Вот теперь-то и сама она поняла наконец детей, поняла сына, а еще больше – дочь. Боже мой, Боже мой, Господи, за что, не так уж я и грешна, сказала она, обращаясь к кому-то всемогущему, всевидящему и всепрощающему; прорвалось что-то от Густищ, от матери, от бабки Авдотьи, от той поры, когда она, забившись вьюжной ночью на теплую печь, с замиранием сердца слушала рассказы о нечистой силе, о ведьмах и домовых. Нехорошо, нехорошо, вот и собственную дочь она никак не может простить за сиротство Дениса, можно примириться, по простить… Нет, совершенно ничего не восприняли ее дети ни от деда с бабкой, ни от отца с матерью; вполне вероятно, что новое поколение и появилось уже с усталостью в крови от перегрузок родителей, что же с них спрашивать. Теперь-то это доказывается научно: синдром генетической усталости, и его последствия нельзя вытравить уже никакими материальными благами, за что же на них сердиться? Чем они виноваты? Просто надо скорее решить с Денисом; вот сейчас, немедленно собраться – и за ним, не откладывая ни минуты…
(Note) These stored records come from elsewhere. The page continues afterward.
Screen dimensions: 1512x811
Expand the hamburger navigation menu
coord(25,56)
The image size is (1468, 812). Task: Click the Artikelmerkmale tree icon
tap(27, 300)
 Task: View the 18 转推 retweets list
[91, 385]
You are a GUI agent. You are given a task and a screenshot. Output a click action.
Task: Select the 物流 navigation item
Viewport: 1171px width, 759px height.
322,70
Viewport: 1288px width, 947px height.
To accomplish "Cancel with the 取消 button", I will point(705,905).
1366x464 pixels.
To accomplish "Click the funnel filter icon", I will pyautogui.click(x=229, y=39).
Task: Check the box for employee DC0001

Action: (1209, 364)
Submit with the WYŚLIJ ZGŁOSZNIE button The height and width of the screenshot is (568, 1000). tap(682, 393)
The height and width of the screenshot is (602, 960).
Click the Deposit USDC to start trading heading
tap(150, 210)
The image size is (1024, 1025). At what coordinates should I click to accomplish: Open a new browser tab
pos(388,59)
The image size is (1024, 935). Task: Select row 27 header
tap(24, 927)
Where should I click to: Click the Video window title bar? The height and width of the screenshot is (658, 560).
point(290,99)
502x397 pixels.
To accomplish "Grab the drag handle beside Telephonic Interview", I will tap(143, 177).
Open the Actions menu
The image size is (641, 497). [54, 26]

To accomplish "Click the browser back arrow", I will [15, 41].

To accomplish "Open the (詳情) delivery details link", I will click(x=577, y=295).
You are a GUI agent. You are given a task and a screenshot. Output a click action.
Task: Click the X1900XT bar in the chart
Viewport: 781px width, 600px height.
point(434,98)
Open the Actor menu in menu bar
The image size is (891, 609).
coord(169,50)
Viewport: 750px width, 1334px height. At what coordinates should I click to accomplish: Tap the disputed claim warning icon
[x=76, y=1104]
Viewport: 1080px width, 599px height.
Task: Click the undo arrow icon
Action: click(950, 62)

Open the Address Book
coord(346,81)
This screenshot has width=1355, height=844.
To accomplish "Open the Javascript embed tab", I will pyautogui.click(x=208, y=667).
Аленка торопливо забегала по квартире, ей захотелось быть сегодня особенно красивой и молодой. Схватила одно платье, второе, постояла перед зеркалом, примериваясь, – и руки у нее вновь опустились: в глаза бросилось отекшее, утратившее здоровые, естественные краски лицо, набрякшие веки, разладившаяся прическа, и она бессильно присела на небольшой диванчик. Так вот сломя голову тоже нельзя, сказала она себе, нужно хотя бы внешне привести себя в порядок, покрасить, что ли, волосы, съездить к своему мастеру. О каком тут душевном равновесии может идти речь? Дети ведь очень чутки, тотчас чувствуют малейшую неуверенность, фальшь. Ничего не случится, если пойти за Денисом завтра, нужно хотя бы выспаться, если возможно…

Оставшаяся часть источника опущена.